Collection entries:
========================================

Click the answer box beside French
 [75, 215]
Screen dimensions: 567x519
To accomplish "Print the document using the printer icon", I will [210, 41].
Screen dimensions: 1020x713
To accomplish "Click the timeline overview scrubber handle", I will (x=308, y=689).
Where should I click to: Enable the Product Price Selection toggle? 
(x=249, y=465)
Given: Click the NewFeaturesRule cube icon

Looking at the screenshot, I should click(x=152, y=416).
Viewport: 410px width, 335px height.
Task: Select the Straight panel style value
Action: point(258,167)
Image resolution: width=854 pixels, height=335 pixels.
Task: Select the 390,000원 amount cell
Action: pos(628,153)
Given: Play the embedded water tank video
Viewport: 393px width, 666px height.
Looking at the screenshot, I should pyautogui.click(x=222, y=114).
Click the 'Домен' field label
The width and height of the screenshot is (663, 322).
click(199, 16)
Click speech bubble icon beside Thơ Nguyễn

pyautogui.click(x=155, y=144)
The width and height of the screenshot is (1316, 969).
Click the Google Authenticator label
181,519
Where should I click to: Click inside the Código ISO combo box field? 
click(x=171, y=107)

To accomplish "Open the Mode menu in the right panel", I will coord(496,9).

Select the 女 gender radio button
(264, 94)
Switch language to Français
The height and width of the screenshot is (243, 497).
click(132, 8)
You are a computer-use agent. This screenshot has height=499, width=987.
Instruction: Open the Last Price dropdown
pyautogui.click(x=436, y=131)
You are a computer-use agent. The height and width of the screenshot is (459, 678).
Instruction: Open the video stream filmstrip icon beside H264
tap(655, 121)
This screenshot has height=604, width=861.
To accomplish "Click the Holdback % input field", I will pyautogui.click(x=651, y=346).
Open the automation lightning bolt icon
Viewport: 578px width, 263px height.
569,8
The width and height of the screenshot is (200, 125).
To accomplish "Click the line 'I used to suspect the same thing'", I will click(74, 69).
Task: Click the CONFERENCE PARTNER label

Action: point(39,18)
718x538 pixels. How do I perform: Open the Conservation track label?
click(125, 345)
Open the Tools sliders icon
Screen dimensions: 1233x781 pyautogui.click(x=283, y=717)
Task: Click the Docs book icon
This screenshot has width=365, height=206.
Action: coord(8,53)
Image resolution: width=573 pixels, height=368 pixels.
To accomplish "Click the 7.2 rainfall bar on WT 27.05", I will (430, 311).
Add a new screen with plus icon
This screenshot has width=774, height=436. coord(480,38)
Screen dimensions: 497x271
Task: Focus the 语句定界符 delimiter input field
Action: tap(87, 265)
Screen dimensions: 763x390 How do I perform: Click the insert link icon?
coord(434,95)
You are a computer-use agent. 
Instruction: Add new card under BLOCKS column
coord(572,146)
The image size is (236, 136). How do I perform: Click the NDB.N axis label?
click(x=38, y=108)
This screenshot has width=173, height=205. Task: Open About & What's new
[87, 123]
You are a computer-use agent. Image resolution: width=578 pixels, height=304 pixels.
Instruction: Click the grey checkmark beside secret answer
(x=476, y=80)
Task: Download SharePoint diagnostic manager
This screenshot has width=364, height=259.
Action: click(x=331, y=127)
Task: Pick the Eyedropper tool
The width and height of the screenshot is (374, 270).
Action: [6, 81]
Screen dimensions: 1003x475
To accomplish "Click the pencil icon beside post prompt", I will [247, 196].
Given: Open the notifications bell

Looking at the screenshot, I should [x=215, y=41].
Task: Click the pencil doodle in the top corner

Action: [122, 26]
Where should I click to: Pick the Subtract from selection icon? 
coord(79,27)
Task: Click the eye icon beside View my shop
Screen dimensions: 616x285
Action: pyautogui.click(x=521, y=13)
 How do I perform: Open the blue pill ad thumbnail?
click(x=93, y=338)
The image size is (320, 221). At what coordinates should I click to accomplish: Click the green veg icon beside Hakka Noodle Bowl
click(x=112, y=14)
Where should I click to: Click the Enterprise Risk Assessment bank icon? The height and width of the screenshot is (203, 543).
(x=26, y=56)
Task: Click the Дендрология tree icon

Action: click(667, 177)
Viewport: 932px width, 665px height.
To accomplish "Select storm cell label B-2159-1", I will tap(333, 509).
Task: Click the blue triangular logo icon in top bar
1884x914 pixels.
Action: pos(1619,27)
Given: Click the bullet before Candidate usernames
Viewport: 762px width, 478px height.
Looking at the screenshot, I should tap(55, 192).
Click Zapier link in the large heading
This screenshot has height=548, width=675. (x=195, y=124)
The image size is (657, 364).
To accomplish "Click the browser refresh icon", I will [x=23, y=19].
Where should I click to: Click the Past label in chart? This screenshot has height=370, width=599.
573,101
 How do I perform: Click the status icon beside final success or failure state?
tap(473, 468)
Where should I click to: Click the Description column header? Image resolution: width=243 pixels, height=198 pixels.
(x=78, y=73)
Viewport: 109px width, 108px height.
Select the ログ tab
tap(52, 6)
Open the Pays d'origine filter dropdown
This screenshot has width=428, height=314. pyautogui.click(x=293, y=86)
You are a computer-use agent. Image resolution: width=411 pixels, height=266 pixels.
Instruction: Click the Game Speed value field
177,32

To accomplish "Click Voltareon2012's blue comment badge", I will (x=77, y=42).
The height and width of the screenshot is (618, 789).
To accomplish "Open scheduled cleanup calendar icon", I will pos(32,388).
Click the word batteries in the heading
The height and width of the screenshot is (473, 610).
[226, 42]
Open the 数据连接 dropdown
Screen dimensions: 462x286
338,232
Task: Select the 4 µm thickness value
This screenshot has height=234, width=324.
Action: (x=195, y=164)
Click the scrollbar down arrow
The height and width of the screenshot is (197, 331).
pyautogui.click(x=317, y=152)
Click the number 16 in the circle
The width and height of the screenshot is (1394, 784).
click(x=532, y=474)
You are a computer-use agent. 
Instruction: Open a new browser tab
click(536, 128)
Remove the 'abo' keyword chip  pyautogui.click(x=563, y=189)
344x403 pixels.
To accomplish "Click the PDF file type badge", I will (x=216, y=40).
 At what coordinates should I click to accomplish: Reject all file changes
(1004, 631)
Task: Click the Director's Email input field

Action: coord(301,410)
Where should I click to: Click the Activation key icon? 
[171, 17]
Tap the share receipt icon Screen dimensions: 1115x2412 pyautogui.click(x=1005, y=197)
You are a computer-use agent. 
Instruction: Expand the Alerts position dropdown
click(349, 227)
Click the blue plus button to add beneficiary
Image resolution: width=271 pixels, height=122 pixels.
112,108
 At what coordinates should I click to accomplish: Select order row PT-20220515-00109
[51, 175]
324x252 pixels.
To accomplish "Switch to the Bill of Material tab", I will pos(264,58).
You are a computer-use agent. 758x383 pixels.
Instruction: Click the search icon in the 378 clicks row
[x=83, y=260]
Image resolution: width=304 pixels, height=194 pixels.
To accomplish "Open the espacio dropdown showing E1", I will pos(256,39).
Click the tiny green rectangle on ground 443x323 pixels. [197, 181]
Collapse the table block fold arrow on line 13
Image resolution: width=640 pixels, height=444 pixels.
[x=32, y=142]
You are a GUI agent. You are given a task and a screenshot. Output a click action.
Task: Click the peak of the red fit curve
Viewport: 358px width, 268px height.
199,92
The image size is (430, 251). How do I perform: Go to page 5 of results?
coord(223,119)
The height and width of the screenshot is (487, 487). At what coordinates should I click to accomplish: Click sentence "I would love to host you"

========================================

_Instructions for the task_
Return a faithful copy of all the records above.

_Completed exercise_
Click the answer box beside French
 [75, 215]
Screen dimensions: 567x519
To accomplish "Print the document using the printer icon", I will [210, 41].
Screen dimensions: 1020x713
To accomplish "Click the timeline overview scrubber handle", I will (x=308, y=689).
Where should I click to: Enable the Product Price Selection toggle? 
(x=249, y=465)
Given: Click the NewFeaturesRule cube icon

Looking at the screenshot, I should click(x=152, y=416).
Viewport: 410px width, 335px height.
Task: Select the Straight panel style value
Action: point(258,167)
Image resolution: width=854 pixels, height=335 pixels.
Task: Select the 390,000원 amount cell
Action: pos(628,153)
Given: Play the embedded water tank video
Viewport: 393px width, 666px height.
Looking at the screenshot, I should pyautogui.click(x=222, y=114).
Click the 'Домен' field label
The width and height of the screenshot is (663, 322).
click(199, 16)
Click speech bubble icon beside Thơ Nguyễn

pyautogui.click(x=155, y=144)
The width and height of the screenshot is (1316, 969).
Click the Google Authenticator label
181,519
Where should I click to: Click inside the Código ISO combo box field? 
click(x=171, y=107)

To accomplish "Open the Mode menu in the right panel", I will coord(496,9).

Select the 女 gender radio button
(264, 94)
Switch language to Français
The height and width of the screenshot is (243, 497).
click(132, 8)
You are a computer-use agent. This screenshot has height=499, width=987.
Instruction: Open the Last Price dropdown
pyautogui.click(x=436, y=131)
You are a computer-use agent. The height and width of the screenshot is (459, 678).
Instruction: Open the video stream filmstrip icon beside H264
tap(655, 121)
This screenshot has height=604, width=861.
To accomplish "Click the Holdback % input field", I will pyautogui.click(x=651, y=346).
Open the automation lightning bolt icon
Viewport: 578px width, 263px height.
569,8
The width and height of the screenshot is (200, 125).
To accomplish "Click the line 'I used to suspect the same thing'", I will click(74, 69).
Task: Click the CONFERENCE PARTNER label

Action: point(39,18)
718x538 pixels. How do I perform: Open the Conservation track label?
click(125, 345)
Open the Tools sliders icon
Screen dimensions: 1233x781 pyautogui.click(x=283, y=717)
Task: Click the Docs book icon
This screenshot has width=365, height=206.
Action: coord(8,53)
Image resolution: width=573 pixels, height=368 pixels.
To accomplish "Click the 7.2 rainfall bar on WT 27.05", I will (430, 311).
Add a new screen with plus icon
This screenshot has width=774, height=436. coord(480,38)
Screen dimensions: 497x271
Task: Focus the 语句定界符 delimiter input field
Action: tap(87, 265)
Screen dimensions: 763x390 How do I perform: Click the insert link icon?
coord(434,95)
You are a computer-use agent. 
Instruction: Add new card under BLOCKS column
coord(572,146)
The image size is (236, 136). How do I perform: Click the NDB.N axis label?
click(x=38, y=108)
This screenshot has width=173, height=205. Task: Open About & What's new
[87, 123]
You are a computer-use agent. Image resolution: width=578 pixels, height=304 pixels.
Instruction: Click the grey checkmark beside secret answer
(x=476, y=80)
Task: Download SharePoint diagnostic manager
This screenshot has width=364, height=259.
Action: click(x=331, y=127)
Task: Pick the Eyedropper tool
The width and height of the screenshot is (374, 270).
Action: [6, 81]
Screen dimensions: 1003x475
To accomplish "Click the pencil icon beside post prompt", I will [247, 196].
Given: Open the notifications bell

Looking at the screenshot, I should [x=215, y=41].
Task: Click the pencil doodle in the top corner

Action: [122, 26]
Where should I click to: Pick the Subtract from selection icon? 
coord(79,27)
Task: Click the eye icon beside View my shop
Screen dimensions: 616x285
Action: pyautogui.click(x=521, y=13)
 How do I perform: Open the blue pill ad thumbnail?
click(x=93, y=338)
The image size is (320, 221). At what coordinates should I click to accomplish: Click the green veg icon beside Hakka Noodle Bowl
click(x=112, y=14)
Where should I click to: Click the Enterprise Risk Assessment bank icon? The height and width of the screenshot is (203, 543).
(x=26, y=56)
Task: Click the Дендрология tree icon

Action: click(667, 177)
Viewport: 932px width, 665px height.
To accomplish "Select storm cell label B-2159-1", I will tap(333, 509).
Task: Click the blue triangular logo icon in top bar
1884x914 pixels.
Action: pos(1619,27)
Given: Click the bullet before Candidate usernames
Viewport: 762px width, 478px height.
Looking at the screenshot, I should tap(55, 192).
Click Zapier link in the large heading
This screenshot has height=548, width=675. (x=195, y=124)
The image size is (657, 364).
To accomplish "Click the browser refresh icon", I will [x=23, y=19].
Where should I click to: Click the Past label in chart? This screenshot has height=370, width=599.
573,101
 How do I perform: Click the status icon beside final success or failure state?
tap(473, 468)
Where should I click to: Click the Description column header? Image resolution: width=243 pixels, height=198 pixels.
(x=78, y=73)
Viewport: 109px width, 108px height.
Select the ログ tab
tap(52, 6)
Open the Pays d'origine filter dropdown
This screenshot has width=428, height=314. pyautogui.click(x=293, y=86)
You are a computer-use agent. Image resolution: width=411 pixels, height=266 pixels.
Instruction: Click the Game Speed value field
177,32

To accomplish "Click Voltareon2012's blue comment badge", I will (x=77, y=42).
The height and width of the screenshot is (618, 789).
To accomplish "Open scheduled cleanup calendar icon", I will pos(32,388).
Click the word batteries in the heading
The height and width of the screenshot is (473, 610).
[226, 42]
Open the 数据连接 dropdown
Screen dimensions: 462x286
338,232
Task: Select the 4 µm thickness value
This screenshot has height=234, width=324.
Action: (x=195, y=164)
Click the scrollbar down arrow
The height and width of the screenshot is (197, 331).
pyautogui.click(x=317, y=152)
Click the number 16 in the circle
The width and height of the screenshot is (1394, 784).
click(x=532, y=474)
You are a computer-use agent. 
Instruction: Open a new browser tab
click(536, 128)
Remove the 'abo' keyword chip  pyautogui.click(x=563, y=189)
344x403 pixels.
To accomplish "Click the PDF file type badge", I will (x=216, y=40).
 At what coordinates should I click to accomplish: Reject all file changes
(1004, 631)
Task: Click the Director's Email input field

Action: coord(301,410)
Where should I click to: Click the Activation key icon? 
[171, 17]
Tap the share receipt icon Screen dimensions: 1115x2412 pyautogui.click(x=1005, y=197)
You are a computer-use agent. 
Instruction: Expand the Alerts position dropdown
click(349, 227)
Click the blue plus button to add beneficiary
Image resolution: width=271 pixels, height=122 pixels.
112,108
 At what coordinates should I click to accomplish: Select order row PT-20220515-00109
[51, 175]
324x252 pixels.
To accomplish "Switch to the Bill of Material tab", I will pos(264,58).
You are a computer-use agent. 758x383 pixels.
Instruction: Click the search icon in the 378 clicks row
[x=83, y=260]
Image resolution: width=304 pixels, height=194 pixels.
To accomplish "Open the espacio dropdown showing E1", I will pos(256,39).
Click the tiny green rectangle on ground 443x323 pixels. [197, 181]
Collapse the table block fold arrow on line 13
Image resolution: width=640 pixels, height=444 pixels.
[x=32, y=142]
You are a GUI agent. You are given a task and a screenshot. Output a click action.
Task: Click the peak of the red fit curve
Viewport: 358px width, 268px height.
199,92
The image size is (430, 251). How do I perform: Go to page 5 of results?
coord(223,119)
The height and width of the screenshot is (487, 487). At what coordinates should I click to accomplish: Click sentence "I would love to host you"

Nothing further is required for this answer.